═══ Source text ═══

The Curragh is a 5,000 area of largely open grassland which is primarily associated in Irish minds with horse breeding, racing and training – and plenty of grazing sheep. It also boasts an Army base, the Curragh Camp. The latter used to house the British Army, but it was transferred to the newly formed Irish Army after peace was (more or less) made.
Some of the scenes in the move, Braveheart, were filmed there.
One evening – it was after dark - when we were cutting across the damp grassland on the way to a cinema, I was completely taken aback to find a barbed-war enclosed floodlit compound, complete with watch towers and armed soldiers, off to one side.
Together we crept as close as we could to gaze upon this extraordinary sight, and then hunkered down just outside the floodlit area. We were transformed into secret agents. We were on a mission though quite what that was seemed a little unclear. But we knew we mustn’t be detected. There were machine guns in those watch-towers (and if there were not, there should have been).
It looked like a classic WW II prison camp out of every movie you’ve ever seen. And that is exactly what it was. But this was the late Fifties, so who were they holding there? This was very exciting, and thoughts of the movie faded, as we gazed upon the real thing.
It turned out it was several hundred IRA who were not yet reconciled to the idea that a treaty had been signed with the British in 1921 – and the fight against them was supposed to be over.

═══ Provided material ═══

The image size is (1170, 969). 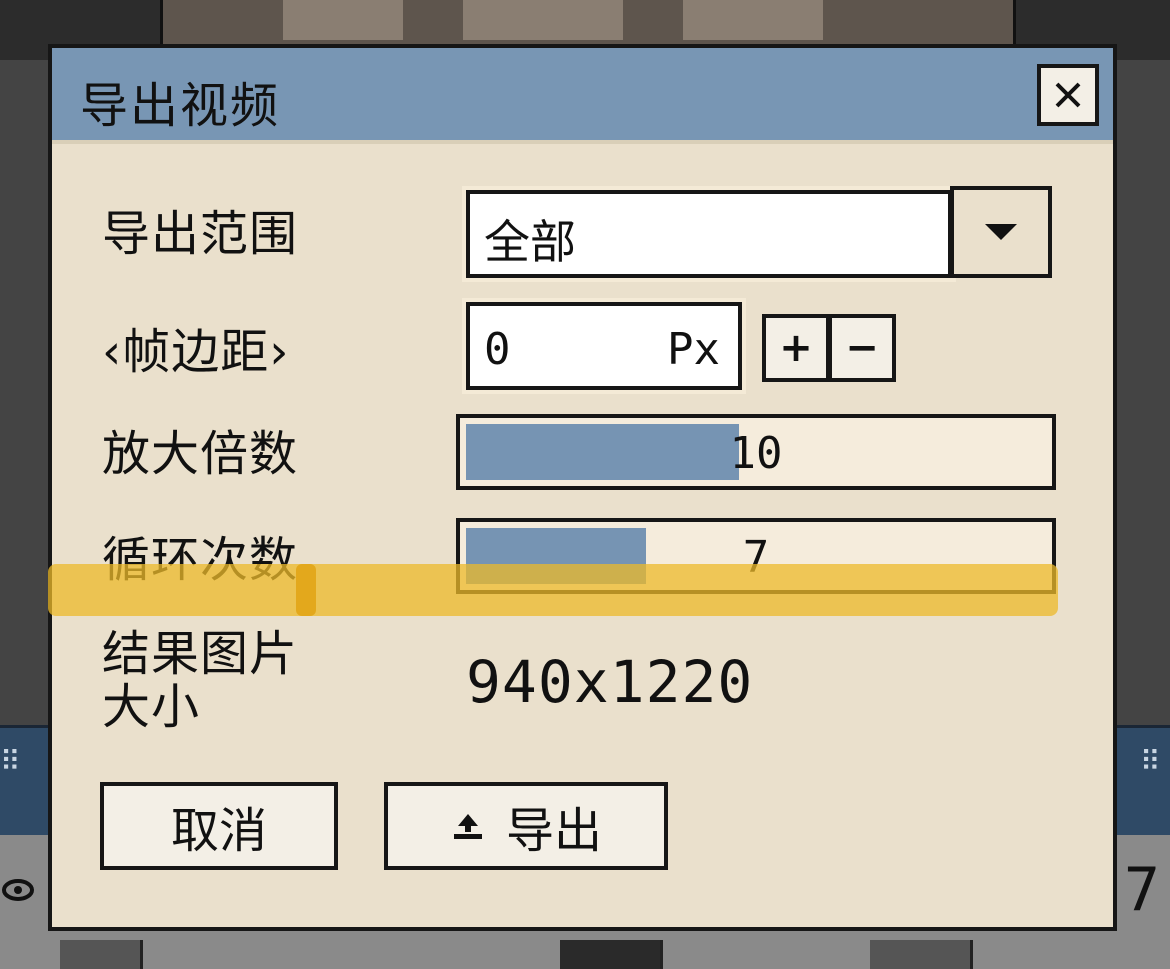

═══

### [What to produce]
Extend the reminiscence about the floodlit compound on the Curragh, picking up after its last sentence.

### [Task response]
I was reminded of all this by a story in the BBC magazine of June 27 2011. Ireland had been neutral during WW II, and it explained that the Curragh Camp had held both British and German internees – as well as some IRA – and that the British and Germans, at least, had been allowed out to the local pubs, have visitors, and generally to pass the time as best they could without much restraint. The Irish soldiers were armed, but their ammunition was blank. It was a very Irish solution to a tricky diplomatic situation.
The sole American internee was a pilot called Roland “Bud” Wolfe who had been serving with the RAF in an Eagle Squadron flying Spitfires, but who had been forced to bale out over Ireland. He had been cheeky enough to escape from the camp – scarcely difficult under the circumstances - but the British, concerned to maintain good relations with the Irish, and who still occupied Northern Ireland (a situation that hasn’t changed), had sent him back.
“Not the done thing to escape when they’re not really imprisoning you old chap. Bad form, don’t you know.”
Bud Wolfe tried to escape again, but was caught. The Irish security services may appear casual but are surprisingly effective. He was finally released in 1943, and he went on to serve again in WWII, as well as Korea and Vietnam, before finally dying in 1994. Probably of exhaustion. This was a warrior.
As we speak, attempts are being made to excavate his crashed Spitfire from a bog in Donegal.
Though Ireland was neutral throughout WW II (1939-1945 as far as Europe was concerned) more than 100,000 Irish served with the British Army during that time. Some say it was because of a shortage of tea in Ireland during the war.
One, John Lentaigne, was a relation of mine. He was a young officer in the Rifle Brigade and was killed at the Battle of El Alamein in North Africa fighting against the Afrika Korps. He was awarded the Military Cross.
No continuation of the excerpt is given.